The country has a huge need to develop infrastructure and provide services, and the government acknowledges that it cannot succeed alone. Gabriel Negatu, the African Development Bank’s (AfDB) regional director for East Africa, told OBG that Kenya had a KSh206.7bn ($2.3bn) gap to fill in financing infrastructure for which the private sector will be needed. The government is therefore adopting a PPP model and encouraging more private firms to help finance, build and operate projects.

Cabinet Secretary for the National Treasury Henry Rotich, in his June 2015 budget speech, outlined several examples of PPP projects, such as “the development of 10,000 km of roads using the annuity approach; the generation of 5000 MW of electricity; the construction of university hostels; the development of a seaport in Kisumu; the expansion of the Mombasa-Nairobi-Malaba Highway; [and] the construction of the second Nyali Bridge in Mombasa, among others”. According to Rotich, the government feels the private sector can play an important role in mobilising resources for infrastructure development and is using the PPP arrangement to accelerate infrastructure development and create jobs.

Regulations

Kenya passed the PPP Act of 2013 and more guidelines are being prepared to cover county government PPP rules and regulations for a revolving PPP project facilitation fund to support preparing, appraising and tendering projects. The PPP Unit, which is part of the Treasury, has a pipeline of 71 projects as of August 2015 that includes: housing and student hostels; health care facilities; agriculture initiatives; transport infrastructure; Port of Mombasa development and a second container terminal; commuter rail services; operation and maintenance of the Jomo Kenyatta International Airport; key roads; power plants, including coal, wind, solar and geothermal; solid waste management and water supply; irrigation; sugar projects; a hotel; and a special economic zone.

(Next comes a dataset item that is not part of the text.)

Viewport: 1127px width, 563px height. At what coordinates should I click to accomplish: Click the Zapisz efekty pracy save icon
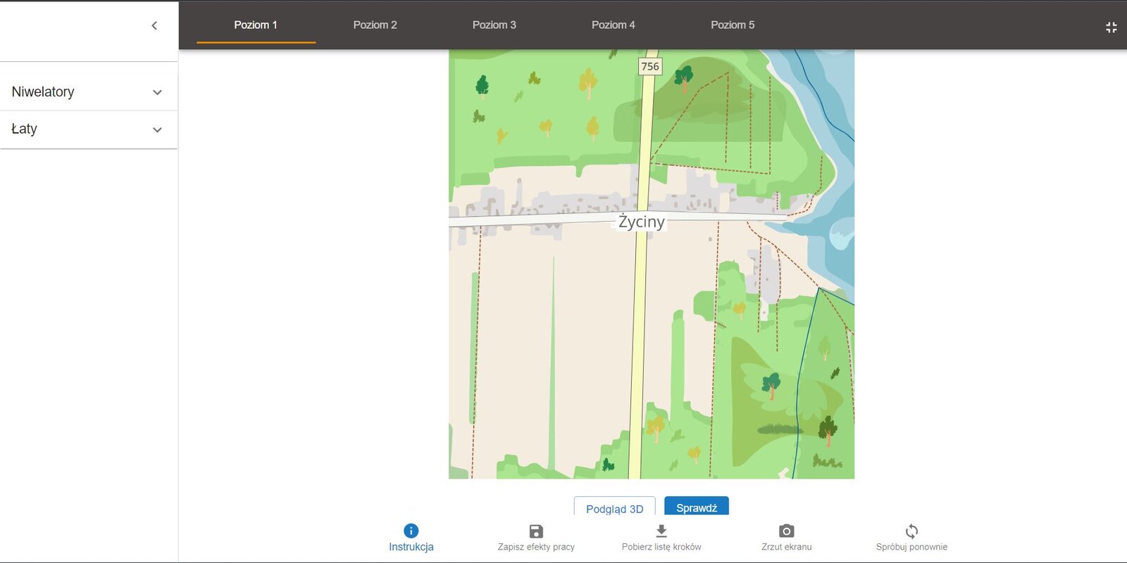pyautogui.click(x=536, y=531)
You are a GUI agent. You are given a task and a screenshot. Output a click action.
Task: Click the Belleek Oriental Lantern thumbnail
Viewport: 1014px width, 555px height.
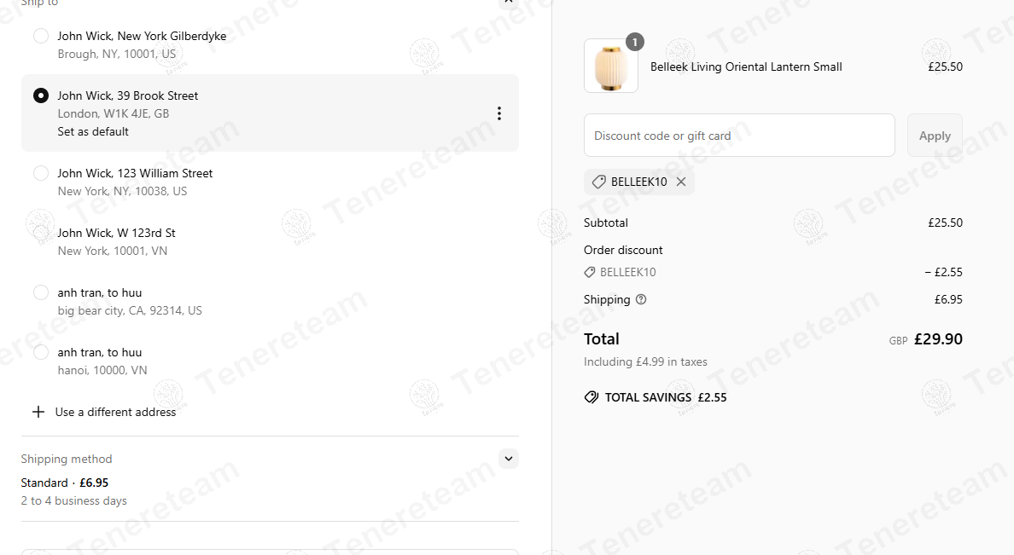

Apurva Sanghi, the World Bank’s lead economist and programme leader for Eritrea, Kenya, Rwanda and Uganda, told OBG, “The track record is still to be developed. We have the framework and we are now moving to implementation.” In addition, David Baxter, executive director at the Institute for PPPs, told OBG that work was needed to build the capacity of the PPP Unit, as well as skills for other ministries, departments and agencies that will work with the Treasury to ensure that PPP projects are feasible, sustainable and meet the expectations of value for money.

New Projects

Movement is beginning to pick up. Tenders were received for extracting coal in Kitui County and the construction of a coal-fired power generation plant in Lamu, where a consortium between East Africa’s Centum Investment and Oman’s Gulf Energy won a $2bn tender in 2015 to build a nearly 1000-MW coal-fired plant. An award was also given in late 2014 to a consortium to build and rent hostel rooms for 10,000 students at Kenyatta University. Other universities are set to copy this example and more investors are keen to follow.

Financing

There is still a need for some fine-tuning for new projects, however. Kamanda Morara, equity analyst at Ashanti Advisory, told OBG that often projects require a bank, consortium and the government to work together. “In some cases, the scale of the project is too huge for local companies and banks alone,” Morara said, adding that firms from China, India, Australia, Italy, among other countries, had gotten involved and that international companies can bring experience to complement a local firm.

Toll roads are coming in 2017, Kefa Seda, manager of special projects for the Kenya National Highways Authority, told OBG. Four roads have been identified: the 490-km Nairobi to Mombasa road; the 180-km Nairobi-Nakuru highway; Nairobi Southern Bypass; and Thika superhighway, where users will be charged according to how long they drive along the road.